> **Selected excerpt**:

::::::::

Sundance Film Fest, January 1993–Allie Light, the director and co-producer of the dramatically intense documentary Dialogues With Mad Women, while teaching at San Francisco State University, strongly identified with one of her student’s papers in her women’s studies curse.
In that paper, the student related her experience of having been institutionalized. The student illustrated her feelings toward her illness in a visual metaphor, one in which she walks, suitcase in hand, into the Pacific Ocean.
While Light concurs that that particular student’s recognition of that fantasy is one that, for herself, testifies to the woman’s courage and her “need for adventure,” she extends the metaphor to submission into the mentally-ill person’s own subconscious, however beautiful or terrifying that experience may be.
Light had herself been institutionalized. In late 1963, after being put on an anti psychotic drug, she panicked and checked herself in at San Francisco General. After 72 hours, she was transferred to the UCSF psychiatric institution, where she remained for three months. This depressive episode was overcome by her determination to continue her schooling and develop her artistic potential. Light says that had she remained drugged, and listened to her therapist, she might still be in a state of depression.
Light wished to convey her and six other women’s depressions, while making a strong point about the male-dominated psychiatry institution as a whole. Her own therapist’s behavior served as a motivational factor. Unwilling to identify him as a misogynist, she describes it as a “male-bonding” stance between her doctor on behalf of her husband. Other interviewees relate experiences that define their male psychiatrists’ “treatment” as downright misogynistic and thus harmful to their recovery.
Seven women (including Light) of varying age, race, class, and sexual orientation are interviewed about their journeys into the mysterious subconscious. Through these narratives, we hear treacherous accounts of their often-abusive backgrounds, manifest in their alter-consciousness to degenerate into “madness.” We also hear about their therapy, and whether they have surmised that the treatments had worked.
Light compliments the women’s stories with dramatizations (some realistic, some abstract), archive footage, stills, art, and music. That footage, what Variety critic Dennis Harvey identifies as “skillfully edited feature breaks,” interrupts the docu’s talking-head tendency. What illustrates effectively the torturous experiences of these women a photograph of a nineteen year-old woman’s slit wrists that the victim took herself.

::::::::

> **Tasks for this exercise**:
#1 In the review of Dialogues With Mad Women above, how long did Allie Light stay at the UCSF psychiatric institution?
#2 Decide whether each statement agrees with the review of Dialogues With Mad Women, and quote the words from the review that settle it: (a) Light checked herself in at San Francisco General in late 1963. (b) Eight women are interviewed in the documentary. (c) Light calls her own therapist a misogynist.
#3 Pick up the review of Dialogues With Mad Women where it stops and continue it.

::::::::

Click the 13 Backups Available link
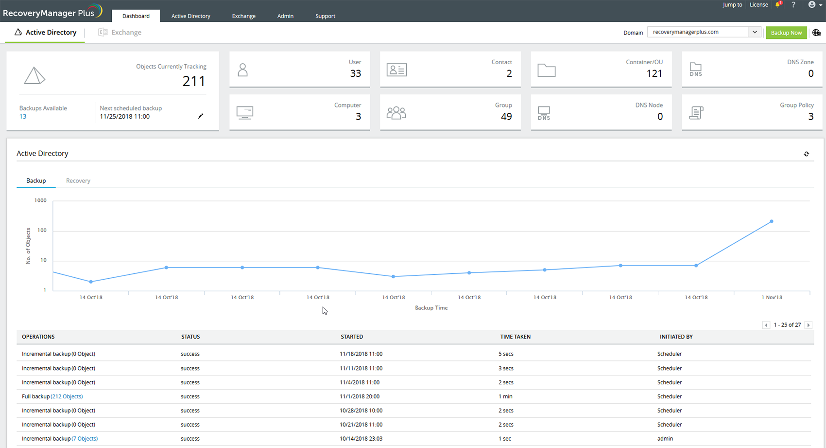The width and height of the screenshot is (826, 448). 23,117
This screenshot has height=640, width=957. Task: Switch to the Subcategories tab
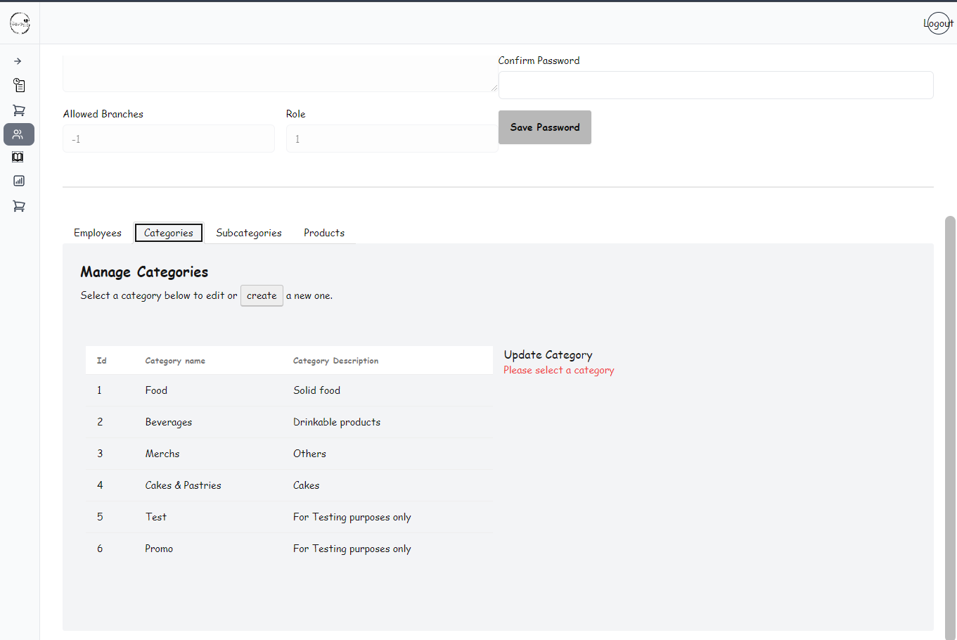coord(248,232)
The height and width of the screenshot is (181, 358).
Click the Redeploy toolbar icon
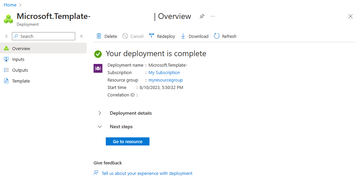[x=152, y=36]
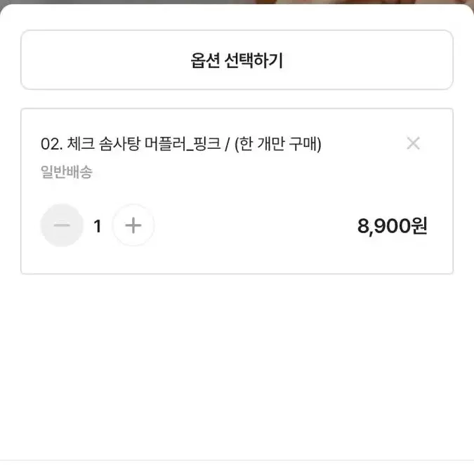Tap the gray X icon on the selected option
Screen dimensions: 474x474
pyautogui.click(x=413, y=143)
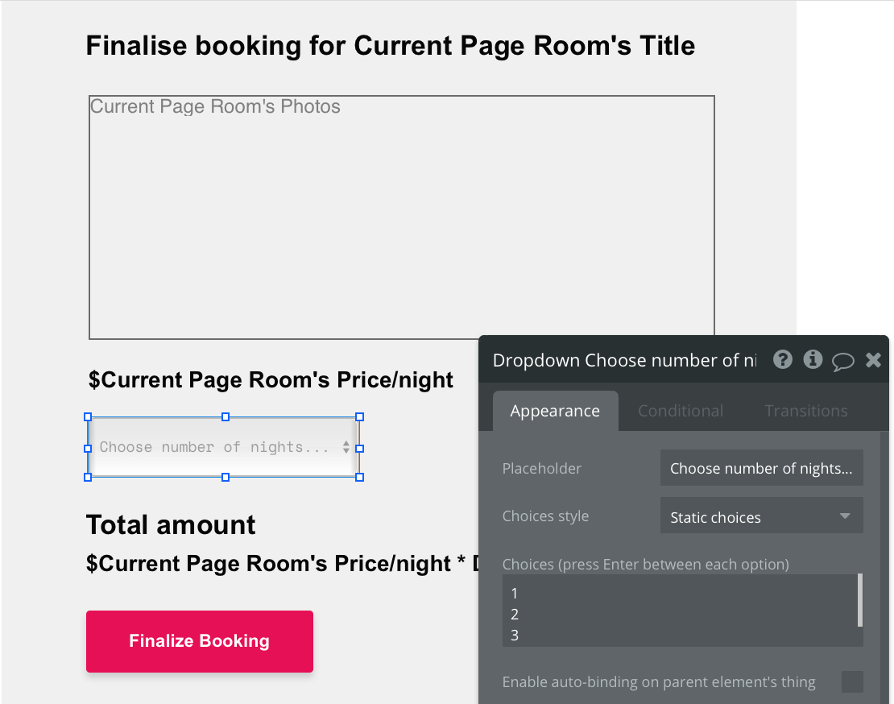The width and height of the screenshot is (894, 704).
Task: Click the stepper arrows inside the nights dropdown
Action: (346, 447)
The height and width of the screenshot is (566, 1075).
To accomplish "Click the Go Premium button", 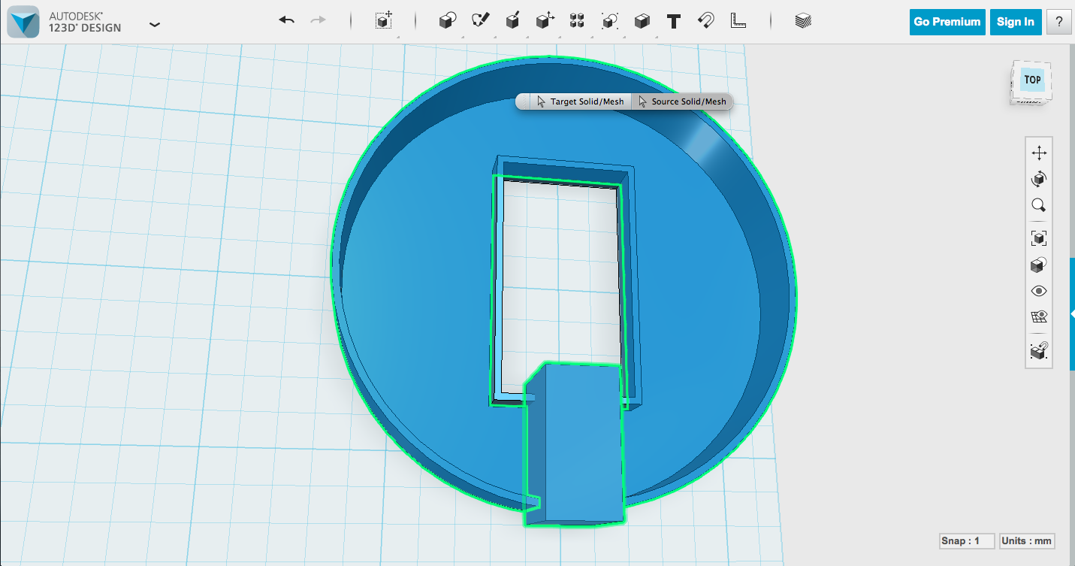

::::::::

> **Responses for each task**:
#1 Three months.

#2
(a) Yes: "In late 1963, after being put on an anti psychotic drug, she panicked and checked herself in at San Francisco General."
(b) No: "Seven women (including Light) of varying age, race, class, and sexual orientation are interviewed"
(c) No: "Unwilling to identify him as a misogynist, she describes it as a “male-bonding” stance"

#3
“Dialogues” is an admittedly disturbing film and not just because of its topic. The women’s individual narratives bring credibility to the mentally afflicted women who appear to have overcome their illnesses by tackling the problems head-on.
In a N.Y. Times article, Bruce Weber attests to the chilling effect of Light’s own testimonial in which she tells of her psychiatric interview at SF General. Her physician, for reasons still unknown, asked Light whether she liked to kiss her husband’s penis. For Weber, this memory is illustrative of “how ordinary experience and depression are linked.”
Most of those interviewed “are not hysterical.” However, Light is careful to include the sporadic bursts of ecstasy and subsequent humor that derive from the women’s madness. Hannah, for example, is amused by her love letter to Bob Dylan making the five o’clock news (her fantasy love for decades), which lifts herand us–out of the profound sorrow she feels knowing that she has yet experienced real love or passion. Light told journalist Vicki Reid: “We used every funny minute of every funny thing that occurred in order to bring [the mood of the film] up a bit. Without that, I would not have had a film.”
Others find the use of dramatization and photographs somewhat distracting from the women’s’ faces, which are expressive of pain. Moreover, with few exceptions (the aforementioned photograph of slit wrists), Weber sees them as “clichs.”
At Sundance Festival, where the film world-premiered, some viewers questioned the authenticity of the “dramatized news events.” While applauding Light for her candid treatment of the subject, which Weber defines as “the line between wanting to live and wanting not to” and how close anybody can come to crossing that line, he is not left with an uplifting feeling knowing that these seven women survived their suicidal tendencies.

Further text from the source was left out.